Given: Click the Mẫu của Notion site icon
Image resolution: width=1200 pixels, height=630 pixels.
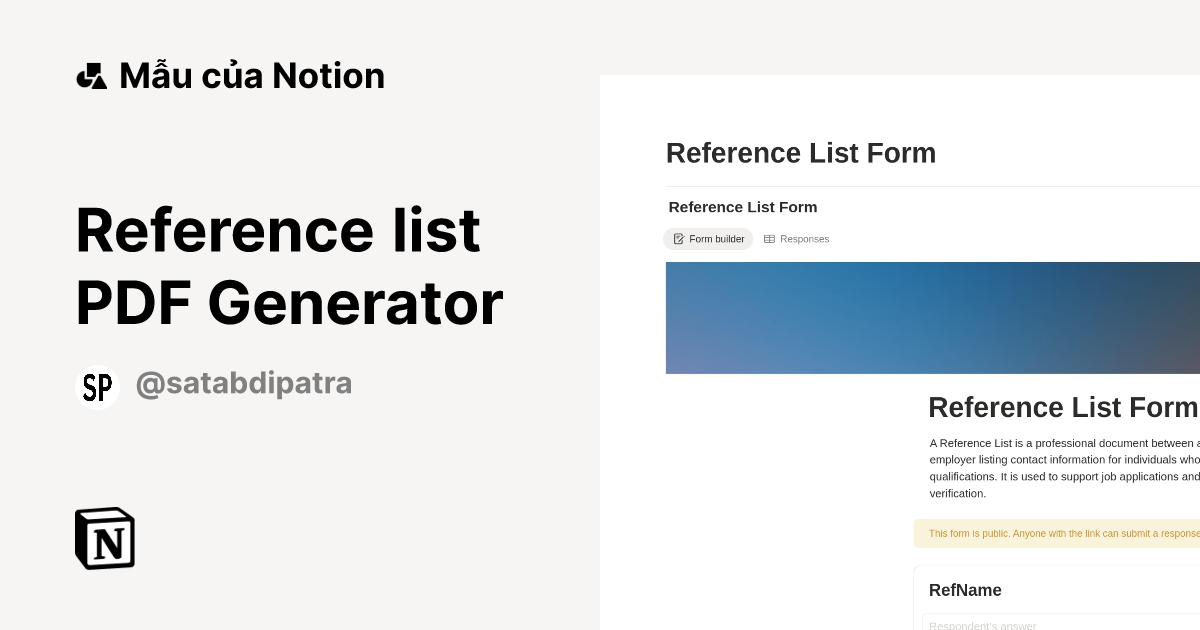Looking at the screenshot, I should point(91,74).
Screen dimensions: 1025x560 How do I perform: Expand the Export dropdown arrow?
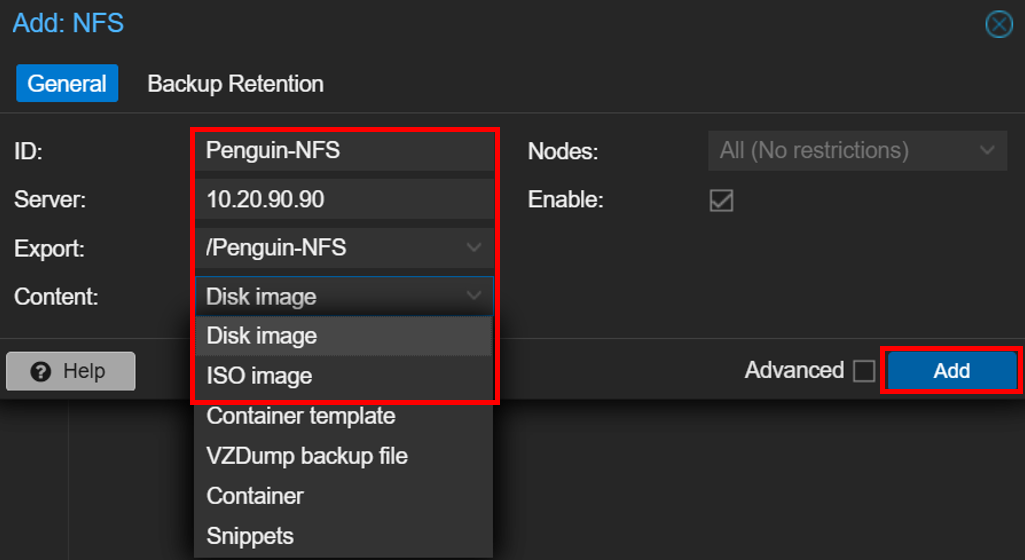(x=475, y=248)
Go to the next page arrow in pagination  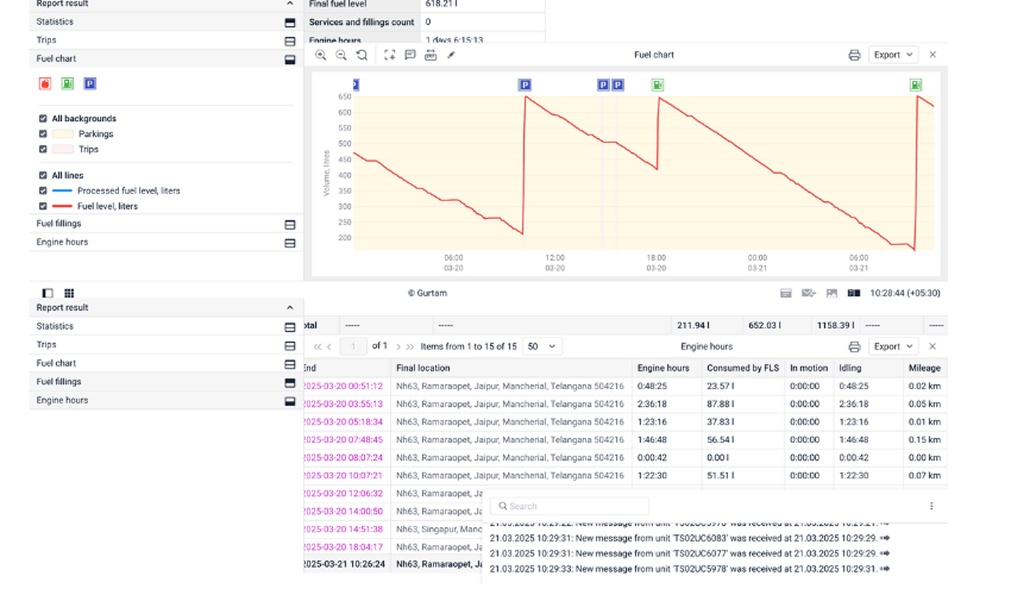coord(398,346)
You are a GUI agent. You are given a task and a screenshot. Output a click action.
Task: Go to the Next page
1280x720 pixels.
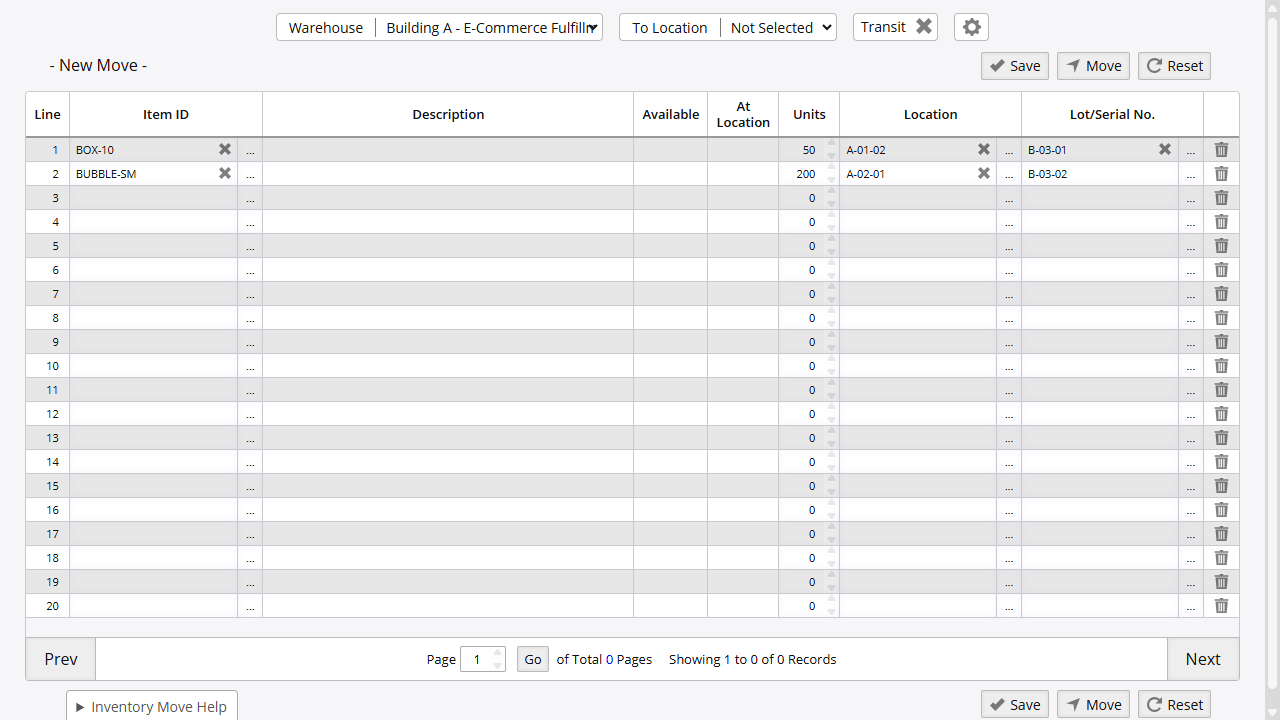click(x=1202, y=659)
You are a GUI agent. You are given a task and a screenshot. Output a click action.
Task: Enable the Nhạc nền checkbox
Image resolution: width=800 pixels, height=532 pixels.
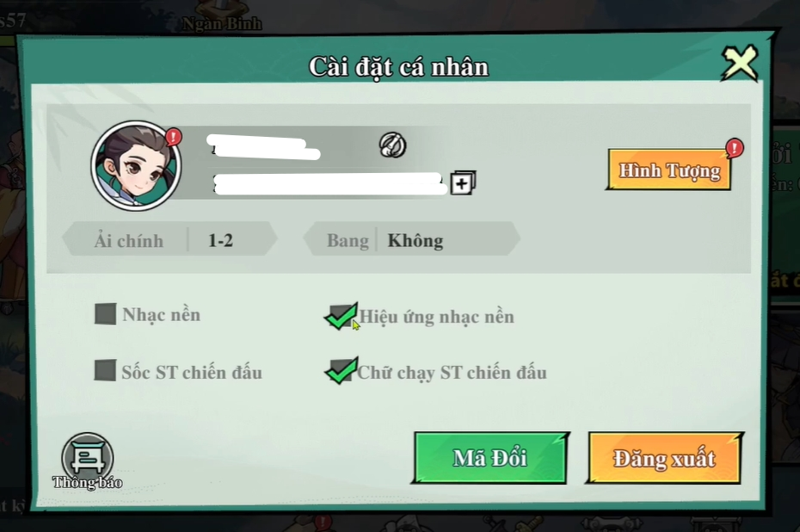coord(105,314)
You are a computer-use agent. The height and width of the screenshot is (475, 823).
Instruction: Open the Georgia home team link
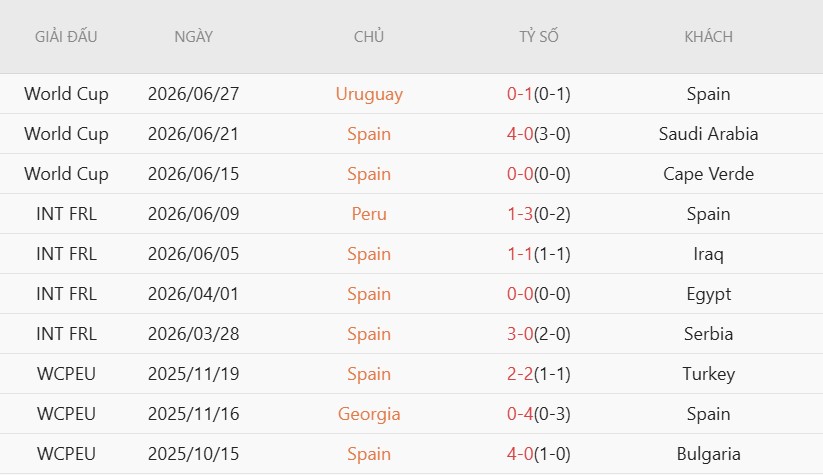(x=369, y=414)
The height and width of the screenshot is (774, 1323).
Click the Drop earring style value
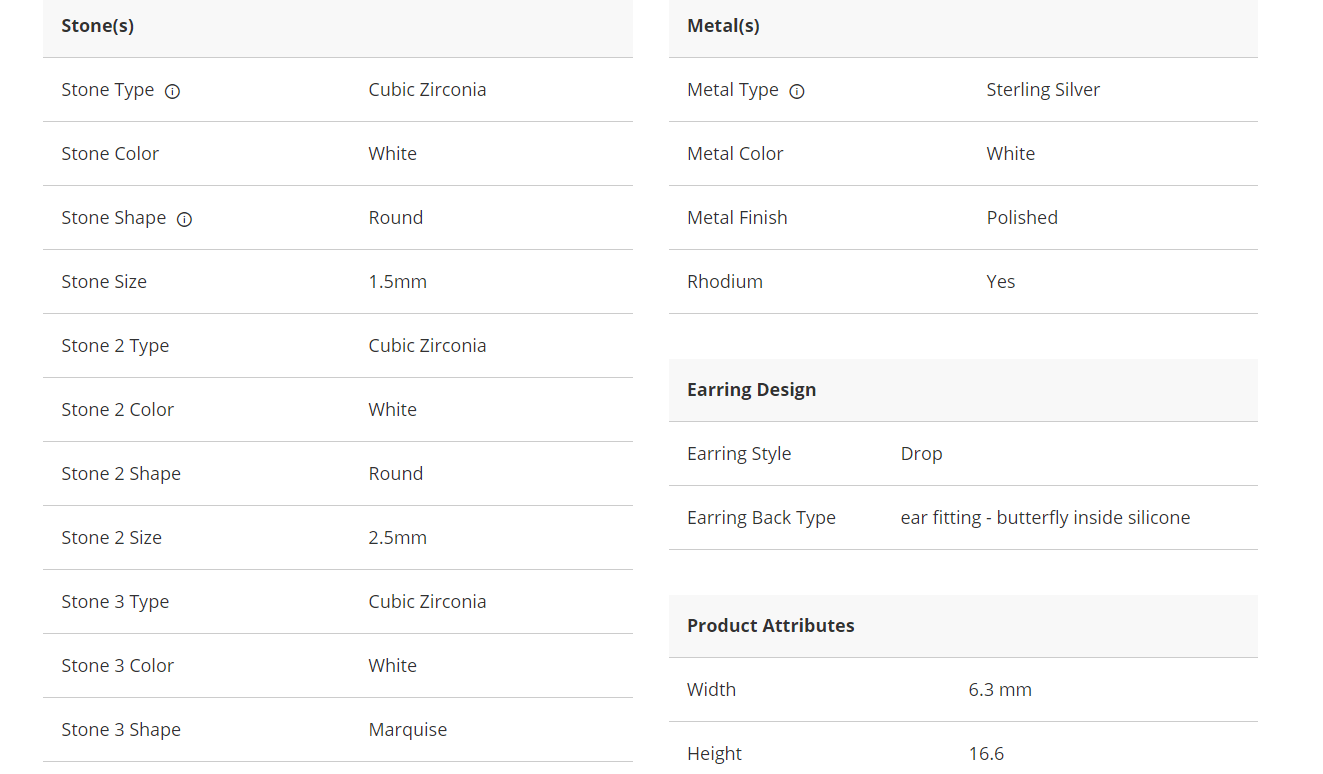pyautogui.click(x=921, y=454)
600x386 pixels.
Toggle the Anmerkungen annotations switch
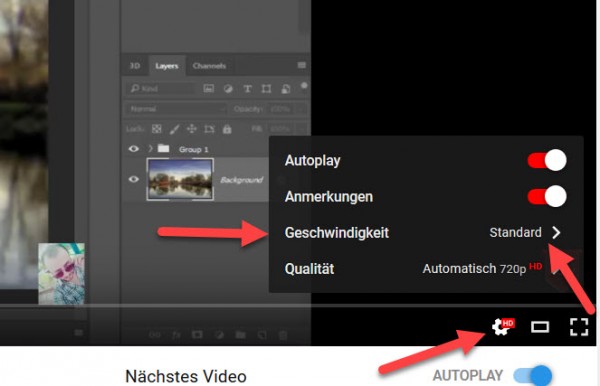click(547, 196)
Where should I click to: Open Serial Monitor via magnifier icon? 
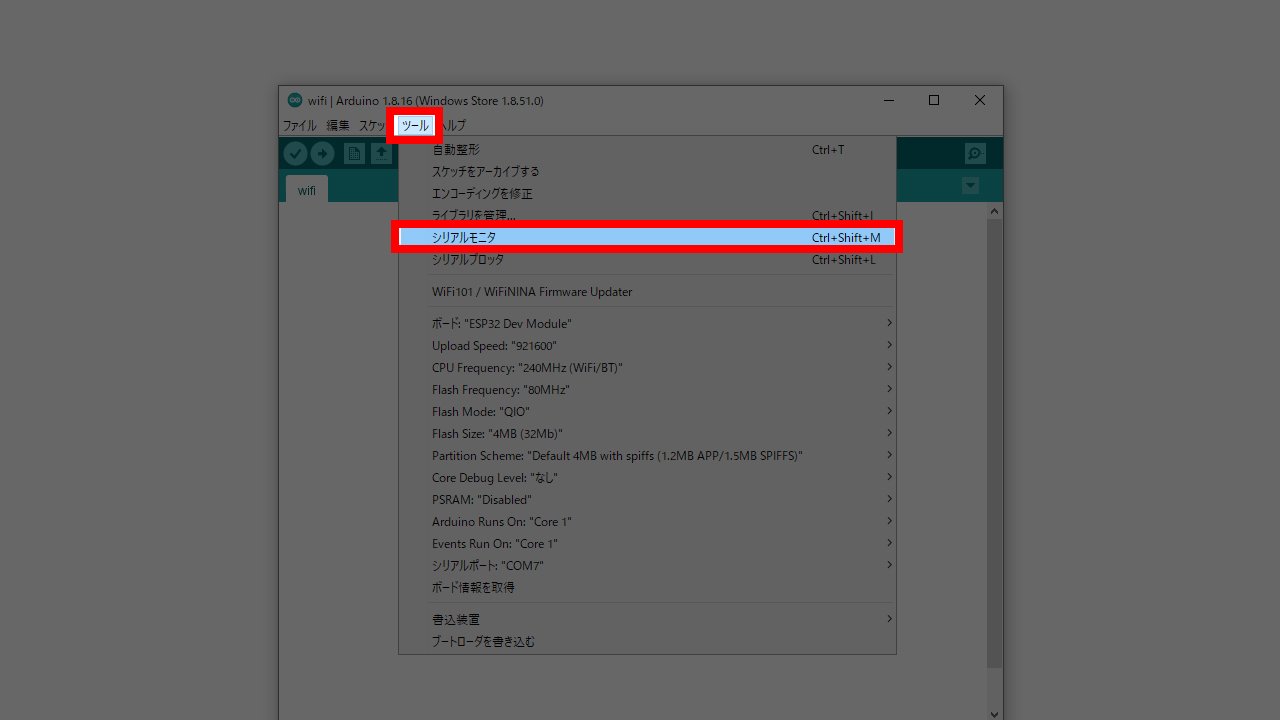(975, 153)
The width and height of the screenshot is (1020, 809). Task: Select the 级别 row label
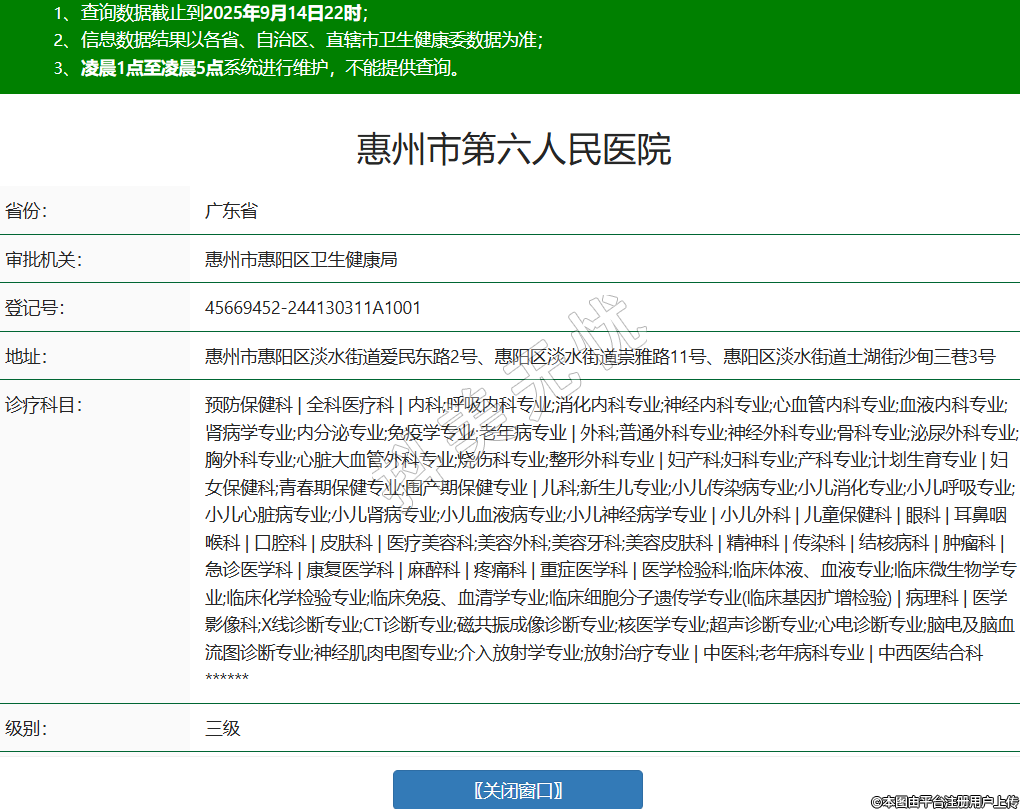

→ **Assignment**:
From the line that includes "Toggle the Anmerkungen annotations switch" on down to the last line of the entries above, set down each line exactly, leaving out the pictures.

→ **Solution for this problem**:
Toggle the Anmerkungen annotations switch
click(547, 196)
Where should I click to: Open Serial Monitor via magnifier icon? 
(975, 153)
The width and height of the screenshot is (1020, 809). Task: Select the 级别 row label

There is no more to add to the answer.